Dataset entries:
Segment Open

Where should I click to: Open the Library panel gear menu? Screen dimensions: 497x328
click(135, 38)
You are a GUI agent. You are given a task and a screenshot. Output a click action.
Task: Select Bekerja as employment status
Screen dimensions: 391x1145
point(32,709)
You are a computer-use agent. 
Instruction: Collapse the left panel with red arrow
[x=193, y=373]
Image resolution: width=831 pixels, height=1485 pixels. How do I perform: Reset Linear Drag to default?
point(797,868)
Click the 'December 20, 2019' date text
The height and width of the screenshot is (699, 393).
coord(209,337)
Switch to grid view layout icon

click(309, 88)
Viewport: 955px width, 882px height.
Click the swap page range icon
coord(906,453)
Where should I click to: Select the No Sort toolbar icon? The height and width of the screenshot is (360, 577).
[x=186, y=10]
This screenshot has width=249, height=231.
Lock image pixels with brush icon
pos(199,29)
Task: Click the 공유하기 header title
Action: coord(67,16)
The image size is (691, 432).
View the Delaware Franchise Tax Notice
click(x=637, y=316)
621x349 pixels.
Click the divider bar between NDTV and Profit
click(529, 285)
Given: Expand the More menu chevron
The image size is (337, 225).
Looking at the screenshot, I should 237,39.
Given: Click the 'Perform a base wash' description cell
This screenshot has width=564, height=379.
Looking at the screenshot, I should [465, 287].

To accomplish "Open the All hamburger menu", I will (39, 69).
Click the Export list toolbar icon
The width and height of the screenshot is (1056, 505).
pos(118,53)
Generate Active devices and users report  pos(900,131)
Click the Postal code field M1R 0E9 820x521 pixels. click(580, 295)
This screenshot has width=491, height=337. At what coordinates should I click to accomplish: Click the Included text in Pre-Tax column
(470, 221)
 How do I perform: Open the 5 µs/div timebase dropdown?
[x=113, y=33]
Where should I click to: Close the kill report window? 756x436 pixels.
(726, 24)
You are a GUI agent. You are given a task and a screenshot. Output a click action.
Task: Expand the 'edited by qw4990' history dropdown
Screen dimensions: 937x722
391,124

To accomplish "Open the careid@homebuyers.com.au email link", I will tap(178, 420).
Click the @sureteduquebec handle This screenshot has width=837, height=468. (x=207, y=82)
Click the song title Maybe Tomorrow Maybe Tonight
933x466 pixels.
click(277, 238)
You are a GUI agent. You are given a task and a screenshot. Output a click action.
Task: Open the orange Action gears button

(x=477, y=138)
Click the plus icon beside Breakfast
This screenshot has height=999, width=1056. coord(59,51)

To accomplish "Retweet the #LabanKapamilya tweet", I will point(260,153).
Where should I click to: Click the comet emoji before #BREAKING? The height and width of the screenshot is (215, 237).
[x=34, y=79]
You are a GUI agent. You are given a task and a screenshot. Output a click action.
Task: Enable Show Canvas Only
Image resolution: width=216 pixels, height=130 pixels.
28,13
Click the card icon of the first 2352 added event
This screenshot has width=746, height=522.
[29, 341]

Segment Closed

Read the entries above, then pull out the lines that include "Expand".

Given: Expand the More menu chevron
Task: Expand the 'edited by qw4990' history dropdown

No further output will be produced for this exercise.